::: Source data :::

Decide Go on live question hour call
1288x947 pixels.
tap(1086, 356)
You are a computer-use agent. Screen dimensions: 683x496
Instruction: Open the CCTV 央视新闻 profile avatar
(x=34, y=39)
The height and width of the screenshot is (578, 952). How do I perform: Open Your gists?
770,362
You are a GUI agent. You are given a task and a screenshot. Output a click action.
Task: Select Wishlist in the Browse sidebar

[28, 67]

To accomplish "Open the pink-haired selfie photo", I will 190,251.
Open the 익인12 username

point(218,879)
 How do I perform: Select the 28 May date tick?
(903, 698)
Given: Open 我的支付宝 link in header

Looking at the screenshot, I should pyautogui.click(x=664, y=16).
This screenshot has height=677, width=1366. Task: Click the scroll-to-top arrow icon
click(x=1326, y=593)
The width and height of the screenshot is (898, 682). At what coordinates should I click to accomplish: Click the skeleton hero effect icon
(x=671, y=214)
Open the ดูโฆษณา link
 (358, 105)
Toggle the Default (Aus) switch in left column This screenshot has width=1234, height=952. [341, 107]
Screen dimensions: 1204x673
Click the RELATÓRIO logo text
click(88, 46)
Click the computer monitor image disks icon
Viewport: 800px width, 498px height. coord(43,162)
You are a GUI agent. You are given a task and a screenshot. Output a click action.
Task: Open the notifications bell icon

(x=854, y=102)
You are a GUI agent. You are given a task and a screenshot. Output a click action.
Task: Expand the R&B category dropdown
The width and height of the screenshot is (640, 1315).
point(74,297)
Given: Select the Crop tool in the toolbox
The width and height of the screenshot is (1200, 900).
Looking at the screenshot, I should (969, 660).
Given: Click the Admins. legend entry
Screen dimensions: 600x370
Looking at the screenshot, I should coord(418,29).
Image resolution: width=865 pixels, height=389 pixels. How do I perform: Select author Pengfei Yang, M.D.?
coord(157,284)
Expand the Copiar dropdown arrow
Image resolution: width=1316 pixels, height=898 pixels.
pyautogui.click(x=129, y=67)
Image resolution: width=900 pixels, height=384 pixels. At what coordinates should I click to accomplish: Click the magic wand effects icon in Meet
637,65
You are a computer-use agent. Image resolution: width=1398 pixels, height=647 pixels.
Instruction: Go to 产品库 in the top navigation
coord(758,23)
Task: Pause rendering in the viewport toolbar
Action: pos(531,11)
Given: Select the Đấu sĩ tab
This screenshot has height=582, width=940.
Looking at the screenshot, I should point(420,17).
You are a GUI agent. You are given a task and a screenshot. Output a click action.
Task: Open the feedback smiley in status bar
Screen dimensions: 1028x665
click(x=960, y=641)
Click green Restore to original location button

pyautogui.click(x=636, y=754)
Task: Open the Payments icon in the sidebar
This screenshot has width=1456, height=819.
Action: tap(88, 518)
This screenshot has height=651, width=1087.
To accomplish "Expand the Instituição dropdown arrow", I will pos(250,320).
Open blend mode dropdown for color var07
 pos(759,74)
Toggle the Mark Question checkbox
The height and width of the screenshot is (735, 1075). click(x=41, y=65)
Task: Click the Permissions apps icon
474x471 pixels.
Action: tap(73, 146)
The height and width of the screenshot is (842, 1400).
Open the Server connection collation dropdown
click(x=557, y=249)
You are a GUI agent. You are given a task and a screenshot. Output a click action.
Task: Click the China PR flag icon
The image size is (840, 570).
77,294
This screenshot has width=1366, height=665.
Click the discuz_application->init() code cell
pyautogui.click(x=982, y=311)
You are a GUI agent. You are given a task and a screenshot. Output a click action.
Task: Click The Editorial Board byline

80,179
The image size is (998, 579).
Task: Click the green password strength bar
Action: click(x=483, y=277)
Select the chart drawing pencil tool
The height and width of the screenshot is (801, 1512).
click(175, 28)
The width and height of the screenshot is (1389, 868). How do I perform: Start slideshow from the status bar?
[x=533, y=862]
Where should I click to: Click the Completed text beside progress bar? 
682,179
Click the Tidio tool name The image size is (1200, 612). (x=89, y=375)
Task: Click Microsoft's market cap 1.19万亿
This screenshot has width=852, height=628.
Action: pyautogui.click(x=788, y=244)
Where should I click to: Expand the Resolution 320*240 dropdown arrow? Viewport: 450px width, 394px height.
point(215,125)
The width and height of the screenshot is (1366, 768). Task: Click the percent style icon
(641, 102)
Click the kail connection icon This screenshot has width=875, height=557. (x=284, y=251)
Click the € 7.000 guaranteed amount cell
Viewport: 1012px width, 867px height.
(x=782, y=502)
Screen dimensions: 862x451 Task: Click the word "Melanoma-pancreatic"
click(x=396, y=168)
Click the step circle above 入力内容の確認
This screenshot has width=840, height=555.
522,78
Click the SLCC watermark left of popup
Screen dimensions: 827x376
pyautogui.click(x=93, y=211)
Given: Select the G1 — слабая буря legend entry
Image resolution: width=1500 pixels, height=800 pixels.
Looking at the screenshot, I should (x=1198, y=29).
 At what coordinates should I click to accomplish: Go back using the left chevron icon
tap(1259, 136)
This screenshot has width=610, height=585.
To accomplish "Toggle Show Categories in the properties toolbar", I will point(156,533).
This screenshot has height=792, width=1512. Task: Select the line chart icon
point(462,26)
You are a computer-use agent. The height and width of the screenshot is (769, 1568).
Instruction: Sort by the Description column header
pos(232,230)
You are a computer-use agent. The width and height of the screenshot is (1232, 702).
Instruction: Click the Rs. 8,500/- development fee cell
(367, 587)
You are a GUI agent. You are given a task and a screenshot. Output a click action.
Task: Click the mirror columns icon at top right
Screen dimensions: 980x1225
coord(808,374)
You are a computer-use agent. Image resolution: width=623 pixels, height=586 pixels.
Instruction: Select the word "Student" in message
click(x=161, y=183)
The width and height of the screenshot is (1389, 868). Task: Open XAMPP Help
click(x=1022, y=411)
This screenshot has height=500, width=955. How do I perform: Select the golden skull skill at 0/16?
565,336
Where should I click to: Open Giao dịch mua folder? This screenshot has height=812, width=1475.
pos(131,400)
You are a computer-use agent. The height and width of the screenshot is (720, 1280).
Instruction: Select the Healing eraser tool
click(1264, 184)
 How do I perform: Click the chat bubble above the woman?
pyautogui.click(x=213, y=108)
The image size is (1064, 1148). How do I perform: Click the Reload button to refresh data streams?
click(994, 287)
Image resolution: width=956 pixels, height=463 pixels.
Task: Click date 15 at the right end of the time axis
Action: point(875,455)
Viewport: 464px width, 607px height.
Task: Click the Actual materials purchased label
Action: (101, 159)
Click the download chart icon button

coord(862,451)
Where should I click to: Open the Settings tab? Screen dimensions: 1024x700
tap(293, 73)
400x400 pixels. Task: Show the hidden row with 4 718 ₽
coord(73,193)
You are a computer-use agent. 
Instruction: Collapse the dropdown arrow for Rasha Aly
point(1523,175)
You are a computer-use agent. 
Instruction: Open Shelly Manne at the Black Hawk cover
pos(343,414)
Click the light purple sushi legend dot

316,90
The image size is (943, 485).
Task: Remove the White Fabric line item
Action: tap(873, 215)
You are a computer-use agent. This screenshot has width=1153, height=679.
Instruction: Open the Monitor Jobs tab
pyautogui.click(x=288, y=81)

:::

Task requirements => Retype exactly. Start at the line with "Instruction: Collapse the" and stop at the last line of the data.

Response to this exercise =>
Instruction: Collapse the dropdown arrow for Rasha Aly
point(1523,175)
You are a computer-use agent. 
Instruction: Open Shelly Manne at the Black Hawk cover
pos(343,414)
Click the light purple sushi legend dot

316,90
The image size is (943, 485).
Task: Remove the White Fabric line item
Action: tap(873, 215)
You are a computer-use agent. This screenshot has width=1153, height=679.
Instruction: Open the Monitor Jobs tab
pyautogui.click(x=288, y=81)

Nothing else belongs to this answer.